Nous présentons un protocole pour reconstituer les protéines membranaires et encapsuler des enzymes et d’autres composants solubles dans l’eau dans des vésicules lipidiques de taille submicrométrique et micrométrique.
Nous présentons une méthode pour incorporer dans les vésicules des réseaux de protéines complexes, impliquant des protéines membranaires intégrales, des enzymes et des capteurs basés sur la fluorescence, en utilisant des composants purifiés. Cette méthode est pertinente pour la conception et la construction de bioréacteurs et l’étude de réseaux de réactions métaboliques complexes hors équilibre. Nous commençons par reconstituer des protéines membranaires (multiples) en grandes vésicules unilamellaires (LUV) selon un protocole préalablement développé. Nous encapsulons ensuite un mélange d’enzymes purifiées, de métabolites et de capteurs basés sur la fluorescence (protéines fluorescentes ou colorants) par congélation-décongélation-extrusion et éliminons les composants non incorporés par centrifugation et/ou chromatographie d’exclusion stérique. La performance des réseaux métaboliques est mesurée en temps réel en surveillant le rapport ATP/ADP, la concentration en métabolites, le pH interne ou d’autres paramètres par lecture de fluorescence. Nos vésicules contenant des protéines membranaires de 100 à 400 nm de diamètre peuvent être converties en vésicules unilamellaires géantes (GUV), en utilisant des procédures existantes mais optimisées. L’approche permet d’inclure des composants solubles (enzymes, métabolites, capteurs) dans des vésicules de taille micrométrique, augmentant ainsi le volume des bioréacteurs de plusieurs ordres de grandeur.

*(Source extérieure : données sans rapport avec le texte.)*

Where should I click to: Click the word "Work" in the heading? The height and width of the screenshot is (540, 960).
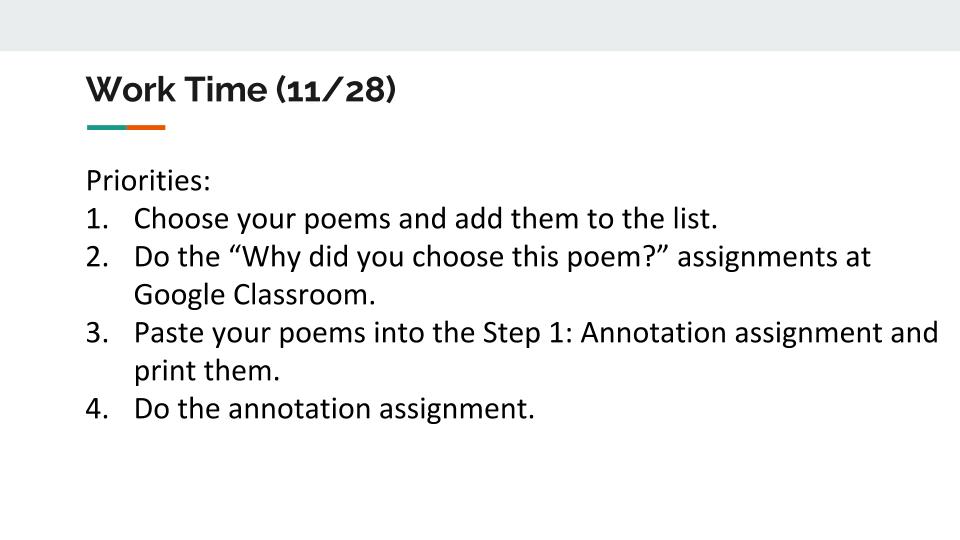pos(130,89)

Le réseau métabolique contenant les GUVs est piégé dans des dispositifs microfluidiques pour être analysé par microscopie optique.

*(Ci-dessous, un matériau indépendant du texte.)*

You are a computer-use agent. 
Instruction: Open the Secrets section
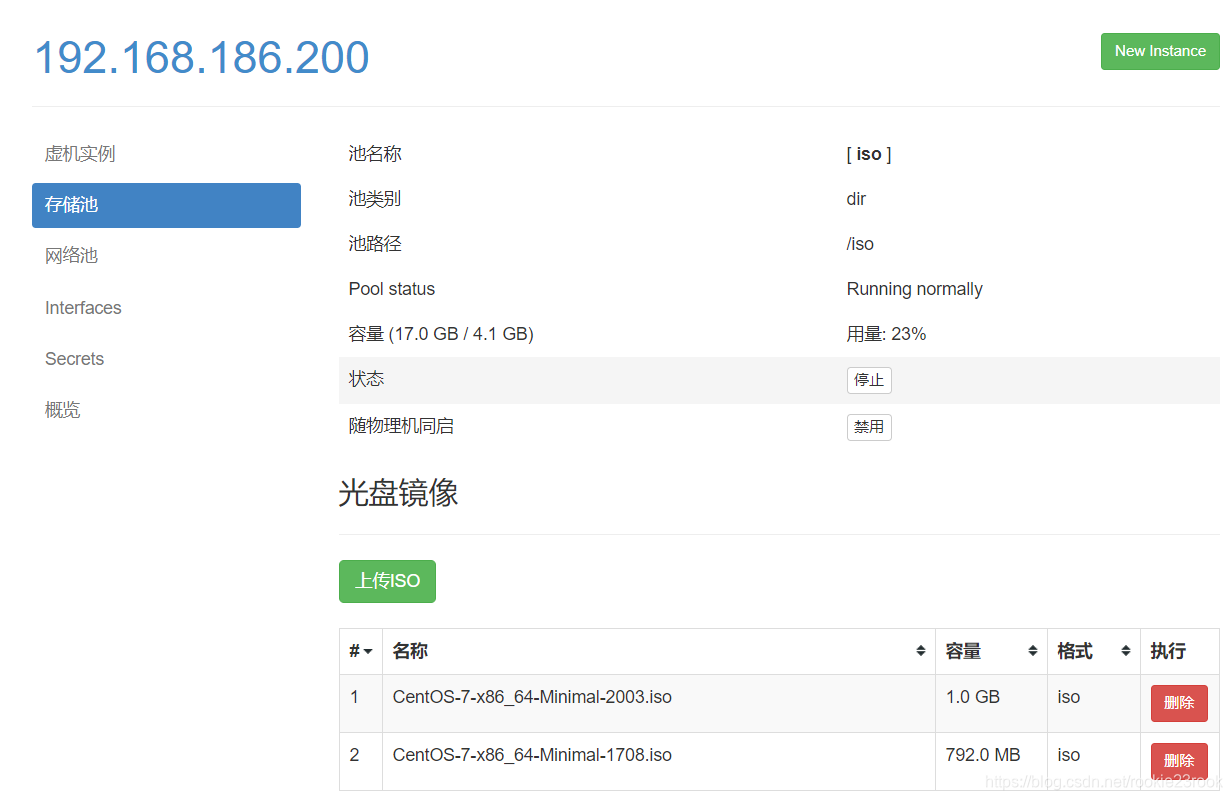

Le domaine de la biologie synthétique ascendante se concentre sur la construction de cellules (minimales) 1,2 et de bioréacteurs métaboliques à des fins biotechnologiques 3,4 ou biomédicales 5,6,7,8. La construction de cellules synthétiques fournit une plate-forme unique qui permet aux chercheurs d’étudier les protéines (membranaires) dans des conditions bien définies imitant celles des environnements natifs, permettant la découverte de propriétés émergentes et de fonctions biochimiques cachées des protéines et des réseaux de réactions9. En tant qu’étape intermédiaire vers une cellule synthétique fonctionnant de manière autonome, des modules sont développés qui capturent les caractéristiques essentielles des cellules vivantes telles que la conservation de l’énergie métabolique, la synthèse des protéines et des lipides et l’homéostasie. De tels modules améliorent non seulement notre compréhension de la vie, mais ont également des applications potentielles dans les domaines de la médecine8 et de la biotechnologie10.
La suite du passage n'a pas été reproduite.